Но иногда я напиваюсь, чтобы вспомнить, что ничто не имеет власти надо мной, включая «нормальную жизнь». Я считаю это не дурной привычкой, а духовной практикой. Называйте ее медитацией о стакане.
Самое главное время в жизни мастера подвыпить — после блэкаута, но до шеймовера, когда начинает действовать обезболивающее. Это — блаженный час ничего-не-переживания, которому завидует независтливый Лао-цзы.
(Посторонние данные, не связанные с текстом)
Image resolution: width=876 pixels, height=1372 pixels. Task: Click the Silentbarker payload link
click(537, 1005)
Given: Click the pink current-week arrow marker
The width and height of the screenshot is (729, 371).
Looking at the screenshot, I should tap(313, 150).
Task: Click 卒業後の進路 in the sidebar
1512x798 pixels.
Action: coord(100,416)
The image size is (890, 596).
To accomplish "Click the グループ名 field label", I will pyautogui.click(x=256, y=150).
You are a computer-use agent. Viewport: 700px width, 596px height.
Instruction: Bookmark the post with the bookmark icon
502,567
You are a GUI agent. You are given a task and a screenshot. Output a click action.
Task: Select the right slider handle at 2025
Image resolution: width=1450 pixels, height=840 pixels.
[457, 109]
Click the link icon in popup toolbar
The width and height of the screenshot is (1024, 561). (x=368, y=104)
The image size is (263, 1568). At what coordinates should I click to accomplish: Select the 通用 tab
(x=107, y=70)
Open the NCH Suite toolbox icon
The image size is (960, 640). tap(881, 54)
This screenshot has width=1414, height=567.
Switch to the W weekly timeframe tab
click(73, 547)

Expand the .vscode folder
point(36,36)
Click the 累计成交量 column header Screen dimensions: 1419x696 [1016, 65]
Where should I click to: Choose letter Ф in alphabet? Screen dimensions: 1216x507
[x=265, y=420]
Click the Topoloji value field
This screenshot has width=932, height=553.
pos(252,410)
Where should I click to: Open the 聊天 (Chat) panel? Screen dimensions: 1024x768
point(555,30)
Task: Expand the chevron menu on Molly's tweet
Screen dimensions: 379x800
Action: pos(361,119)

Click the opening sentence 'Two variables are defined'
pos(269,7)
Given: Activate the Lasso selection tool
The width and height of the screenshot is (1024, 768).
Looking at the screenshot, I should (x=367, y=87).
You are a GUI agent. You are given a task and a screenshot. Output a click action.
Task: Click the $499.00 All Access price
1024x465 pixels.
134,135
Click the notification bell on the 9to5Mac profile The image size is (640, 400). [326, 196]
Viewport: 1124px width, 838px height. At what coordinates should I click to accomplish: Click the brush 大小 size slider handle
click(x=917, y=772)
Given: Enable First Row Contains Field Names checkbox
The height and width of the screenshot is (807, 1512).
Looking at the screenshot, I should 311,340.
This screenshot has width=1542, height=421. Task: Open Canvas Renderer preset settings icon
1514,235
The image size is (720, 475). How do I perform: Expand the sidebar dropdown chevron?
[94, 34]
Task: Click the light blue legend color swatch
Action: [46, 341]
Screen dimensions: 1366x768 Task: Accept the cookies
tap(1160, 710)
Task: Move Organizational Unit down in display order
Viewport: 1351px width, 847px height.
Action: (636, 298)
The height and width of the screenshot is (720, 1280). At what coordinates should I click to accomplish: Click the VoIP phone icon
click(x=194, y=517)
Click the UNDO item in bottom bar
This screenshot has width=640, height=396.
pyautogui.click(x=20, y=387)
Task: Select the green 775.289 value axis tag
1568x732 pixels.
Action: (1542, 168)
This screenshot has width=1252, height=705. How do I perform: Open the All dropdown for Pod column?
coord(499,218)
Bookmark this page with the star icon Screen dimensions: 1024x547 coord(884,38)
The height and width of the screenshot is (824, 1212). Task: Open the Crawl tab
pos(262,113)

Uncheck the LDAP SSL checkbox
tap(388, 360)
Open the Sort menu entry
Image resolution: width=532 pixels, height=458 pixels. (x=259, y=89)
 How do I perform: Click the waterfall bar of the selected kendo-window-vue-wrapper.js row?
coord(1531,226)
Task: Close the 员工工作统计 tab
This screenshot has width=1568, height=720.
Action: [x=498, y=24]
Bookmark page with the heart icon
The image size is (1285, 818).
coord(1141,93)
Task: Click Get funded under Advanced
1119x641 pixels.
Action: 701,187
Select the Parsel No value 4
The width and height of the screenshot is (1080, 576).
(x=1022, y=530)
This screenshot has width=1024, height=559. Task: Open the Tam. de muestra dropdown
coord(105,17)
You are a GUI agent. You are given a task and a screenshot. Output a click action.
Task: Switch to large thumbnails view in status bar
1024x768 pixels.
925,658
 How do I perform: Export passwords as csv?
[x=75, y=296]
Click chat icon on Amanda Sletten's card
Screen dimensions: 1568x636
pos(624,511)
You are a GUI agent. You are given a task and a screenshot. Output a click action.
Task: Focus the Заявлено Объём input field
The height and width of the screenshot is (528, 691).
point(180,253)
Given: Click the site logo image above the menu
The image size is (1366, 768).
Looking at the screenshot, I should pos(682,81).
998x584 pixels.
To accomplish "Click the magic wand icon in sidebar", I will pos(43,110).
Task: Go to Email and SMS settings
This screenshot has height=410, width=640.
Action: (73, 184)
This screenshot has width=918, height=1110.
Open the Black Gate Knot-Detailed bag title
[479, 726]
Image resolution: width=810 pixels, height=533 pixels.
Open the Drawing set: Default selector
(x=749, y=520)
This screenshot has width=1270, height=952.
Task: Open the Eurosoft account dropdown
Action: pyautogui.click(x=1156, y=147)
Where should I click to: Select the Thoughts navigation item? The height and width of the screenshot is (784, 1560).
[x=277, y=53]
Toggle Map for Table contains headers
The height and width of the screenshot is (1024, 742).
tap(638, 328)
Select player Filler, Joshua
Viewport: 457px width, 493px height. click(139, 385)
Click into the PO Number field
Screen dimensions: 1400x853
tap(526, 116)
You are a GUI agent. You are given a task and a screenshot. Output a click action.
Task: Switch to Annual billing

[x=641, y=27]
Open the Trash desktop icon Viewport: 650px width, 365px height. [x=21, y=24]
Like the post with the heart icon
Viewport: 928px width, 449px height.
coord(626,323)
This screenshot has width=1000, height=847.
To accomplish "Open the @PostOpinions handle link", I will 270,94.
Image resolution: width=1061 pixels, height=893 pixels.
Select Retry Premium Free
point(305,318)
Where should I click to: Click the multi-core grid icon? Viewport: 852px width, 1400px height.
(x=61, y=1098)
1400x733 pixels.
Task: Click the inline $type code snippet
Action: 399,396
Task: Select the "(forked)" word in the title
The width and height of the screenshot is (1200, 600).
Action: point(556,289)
Вчерашняя пьянка отбрасывает в разреженное пространство, где ты не принадлежишь ни своему призванию, ни любви, ни страху, ни надеждам, ни родителям — только себе. В этом измерении, где ты лежишь в кровати как в невесомости, существует только чистый покой. Будьте уверены: когда Екклесиаст впервые произнес свое «всё суета сует», он лежал, милостью господней, с невероятным похмельем. И не мог улыбнуться — так его мудрый рот пересох.
Есть, конечно, в этой тайне великая опасность: если раз увидел сердцем суть вещей, захочешь смотреть снова и снова. То есть напиваться. Мы будем бухать, пока ядерный пепел не занесет последний виноградник.